Im Grunde eine Einladung zum permanenten Aufsteigen bis in die A-Jugend hinein. Mit etwas Glück erben wir auch mal eine Klassenzugehörigkeit auf Verbandsliga-Ebene. In jedem Fall bleibt der Anreiz, sich jedes Jahr für die Folgesaison ein höheres Niveau selber zu erspielen. Wenn das keine günstigen Voraussetzungen sind, dann weiß ich auch nicht.
Man kann Jahre lang ins NLZ gehen, ohne jemals eine Meisterschaft zu erspielen. Bei uns wiederum kann man gleich mehrere Meisterschaften hintereinander erleben, ohne permanent ins NLZ gehen zu müssen. Nur Kopfstand muss man bei uns können! Wir spielen freilich nicht unbedingt Bundesliga oder Regionalliga, dafür lernen wir Brandenburg und Norddeutschland nicht nur vorwiegend von der Bank oder aus dem fahrenden Auto aus kennen - siehe Teamfahrten I-VI. Aber gut, hätte mich damals ein großer Verein angesprochen, wäre ich sicherlich auch nicht abgeneigt gewesen. Als wenn man nur etwas Besonderes ist, wenn andere einen entdecken oder ansprechen!
Das beste Jahr übrigens, das ich je als aktiver Kicker im Fußball erlebte, war mein erstes A-Jugendjahr. Eigentlich hatte ich vorgehabt, aufzuhören, von wegen erste Freundin und so, dann ging ich nach den großen Ferien doch wieder hin, spielte gut auf, bekam als Jüngerer sofort einen Stammplatz, schoss wichtige Tore, durfte bald auch schon bei den 1.Herren in der 6. Liga mittrainieren. Wir stiegen auf, verloren am letzten Spieltag zur großen Meisterschaftsfeier zuhause jedoch gegen den Tabellenzweiten, was ziemlich peinlich war. Trotzdem war dieses Jahr das beste, das ich je im Fußball erlebt habe, danach kickte ich nur noch in Teams, die keine wirklichen Teams waren, sechste Liga Herren, siebte Liga Herren, Gemauschel, ständige Trainerwechsel, im dritten Jahr Kreuzbandriss.

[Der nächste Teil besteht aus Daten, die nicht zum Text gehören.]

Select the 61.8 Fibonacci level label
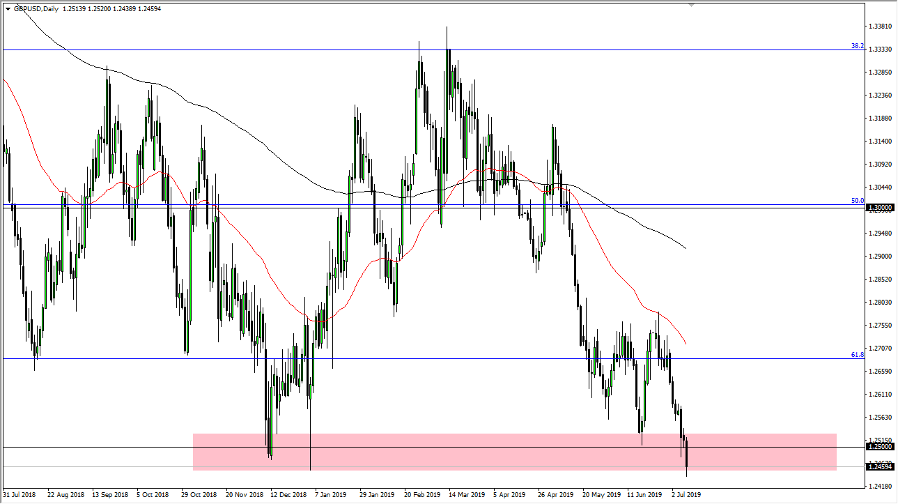This screenshot has width=898, height=504. pos(857,355)
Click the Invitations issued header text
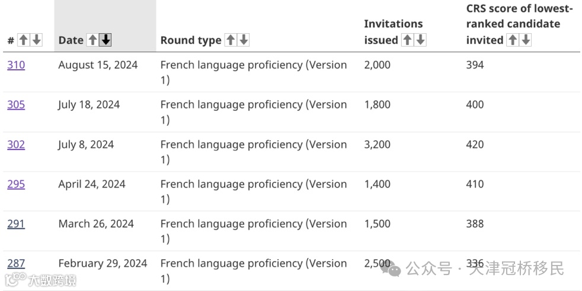The image size is (582, 291). click(x=393, y=25)
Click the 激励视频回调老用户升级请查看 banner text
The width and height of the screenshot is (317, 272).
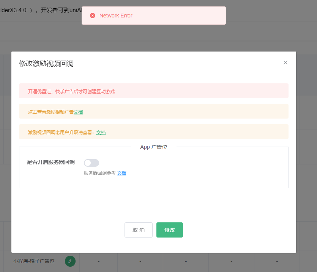(61, 133)
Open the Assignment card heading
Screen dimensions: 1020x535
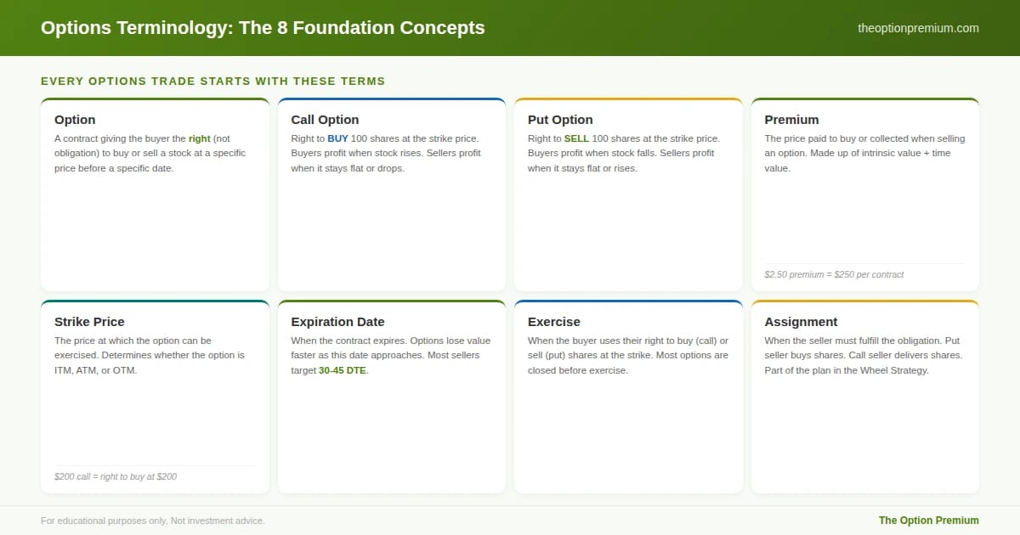(x=801, y=322)
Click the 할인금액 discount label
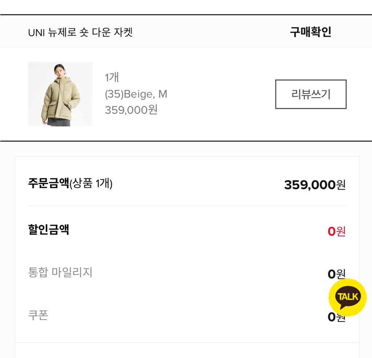Screen dimensions: 372x358 (48, 229)

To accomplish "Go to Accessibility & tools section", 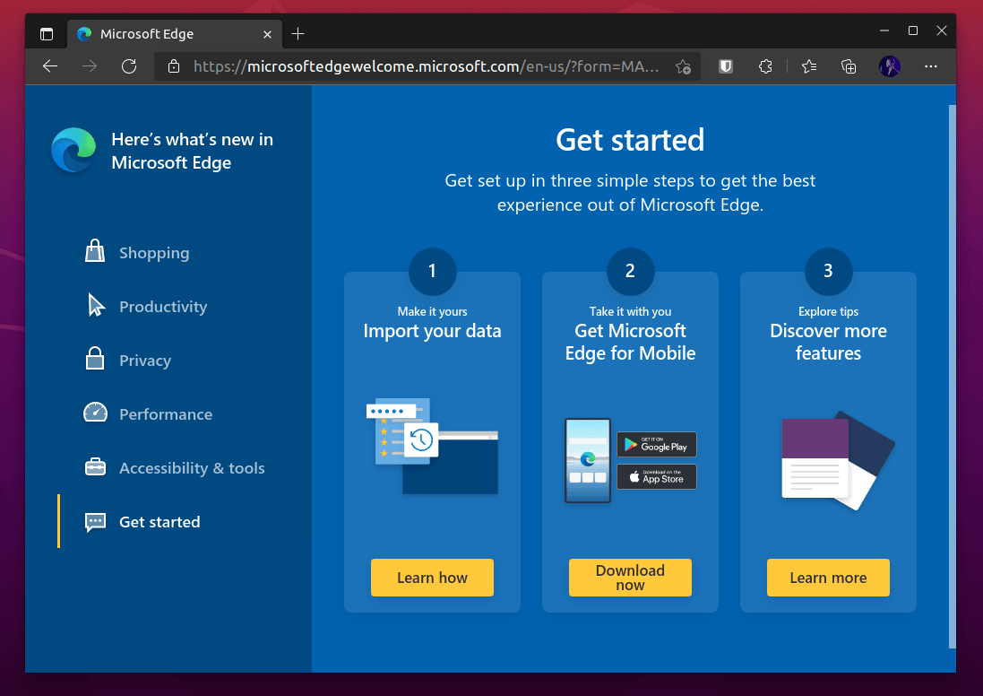I will point(191,468).
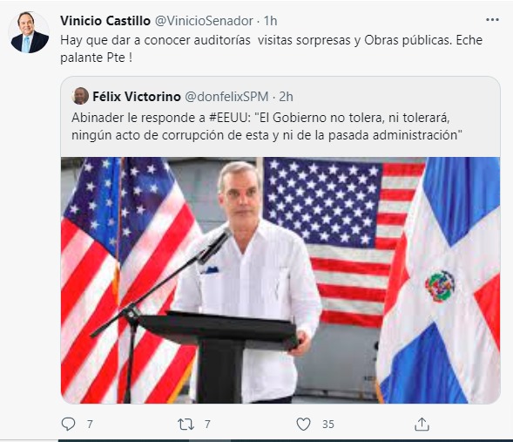Open the #EEUU hashtag
The width and height of the screenshot is (513, 442).
coord(229,118)
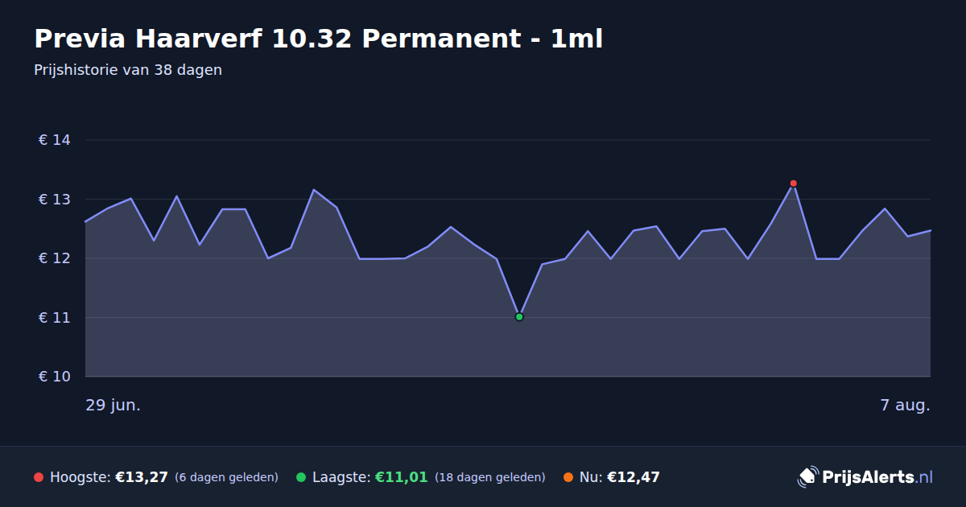Click the orange Nu legend dot
The width and height of the screenshot is (966, 507).
tap(568, 477)

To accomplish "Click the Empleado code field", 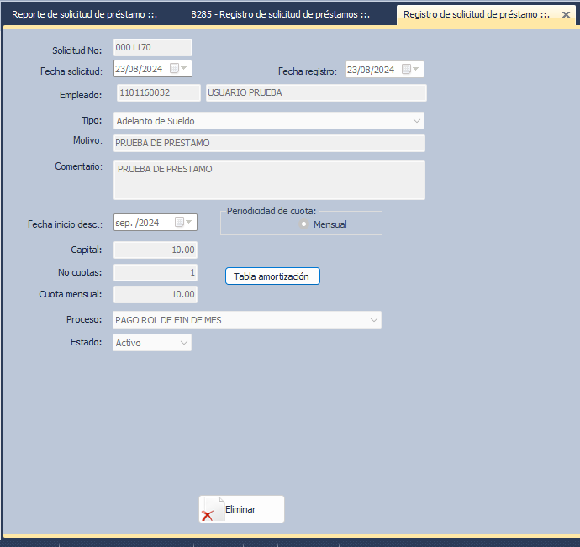I will coord(156,93).
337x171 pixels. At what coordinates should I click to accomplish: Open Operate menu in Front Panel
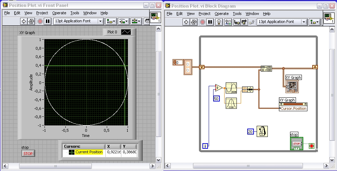tap(59, 13)
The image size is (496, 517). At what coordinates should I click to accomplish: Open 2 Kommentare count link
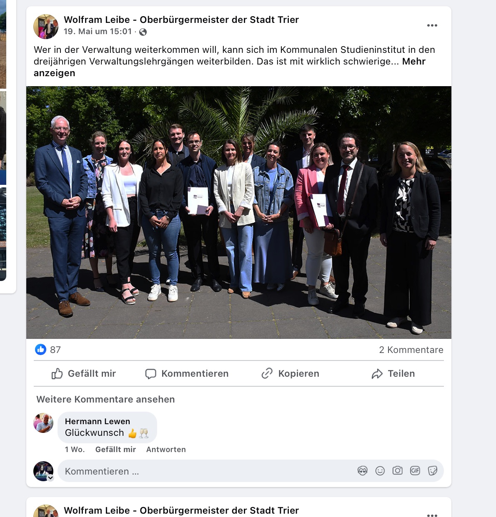point(411,350)
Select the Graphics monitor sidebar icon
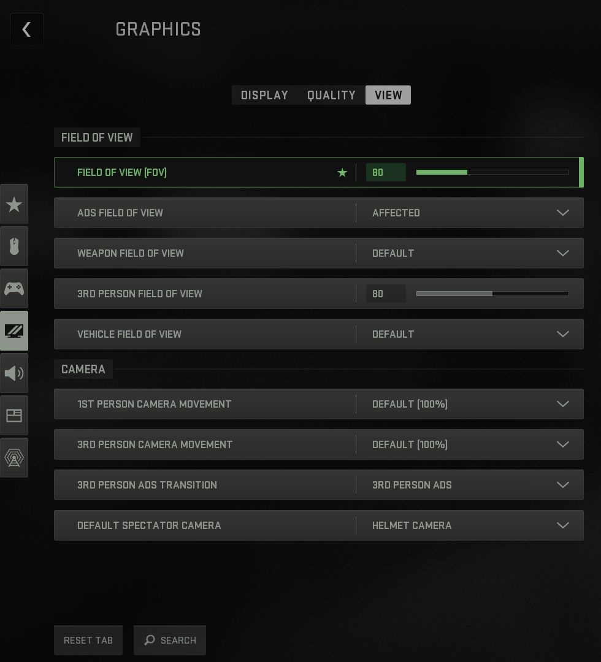This screenshot has width=601, height=662. pos(14,331)
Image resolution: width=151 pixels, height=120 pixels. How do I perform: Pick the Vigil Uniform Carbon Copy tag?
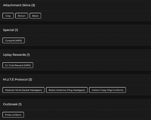point(107,90)
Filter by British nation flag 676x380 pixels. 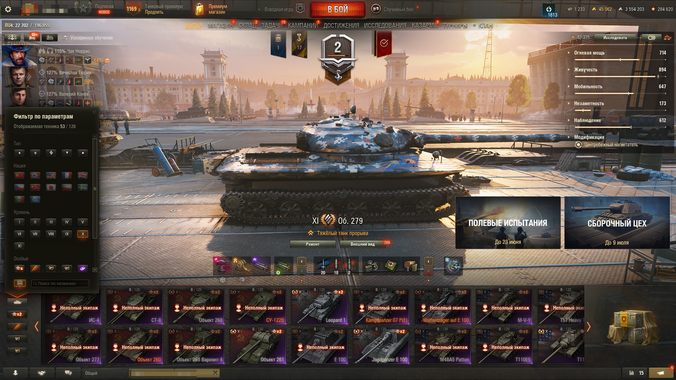83,175
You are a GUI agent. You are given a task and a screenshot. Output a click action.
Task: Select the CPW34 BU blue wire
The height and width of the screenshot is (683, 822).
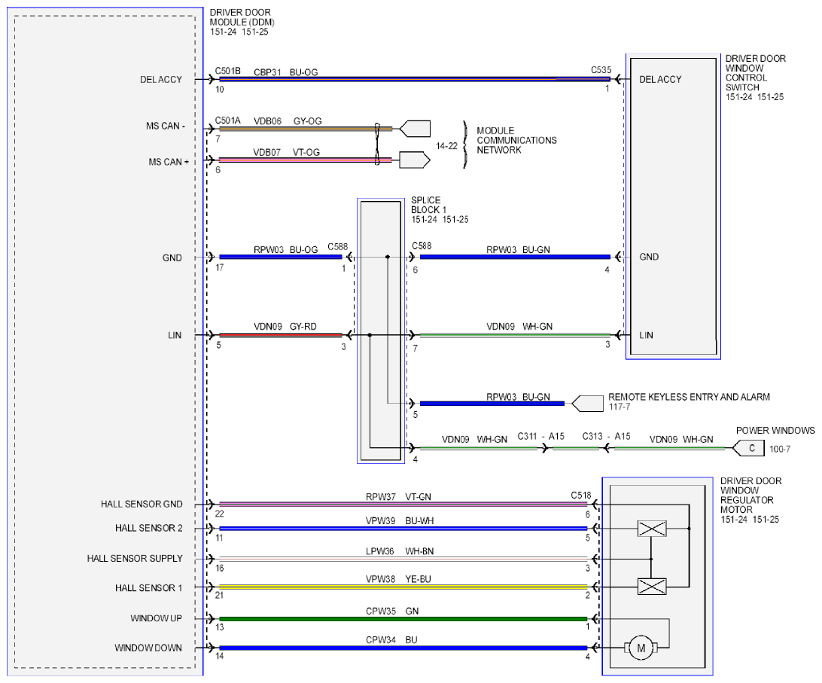point(403,648)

Ein Gleichaltriger aus dem kleinen Nachbarklub, der all die Jahre nie höher gespielt hatte, stand vier Jahre nach meinem frühen Karriereende bei den Profis von Hannover 96 in der zweiten Liga unter Vertrag. Der Trainer, der ihn maßgeblich über viele Jahre gefördert und nach oben gebracht hatte, war auch einmal auf mich zugekommen, um mich zum Stadtrivalen zu locken. Ich hatte abgelehnt, da ich unbedingt eine Liga höher weiterspielen wollte.
Was ich damit sagen will?
Genießt jede Saison und jedes Spiel, das ihr spielen könnt, egal auf welchem Niveau, vor allem solche Jahre, in denen ihr euch in eurem Team wohl fühlt, denn das ist nicht selbstverständlich und sehr selten im Fußball.
Der Fußball ist wahnsinnig launisch und alles andere als planbar, das macht ihn zu einem sehr reizvollen, aber auch sehr anspruchsvollen Lehrmeister und Mitspieler des Lebens.
Im übrigen kann man jedes Spiel nur einmal spielen. Siehe Italien - Nordmazedonien!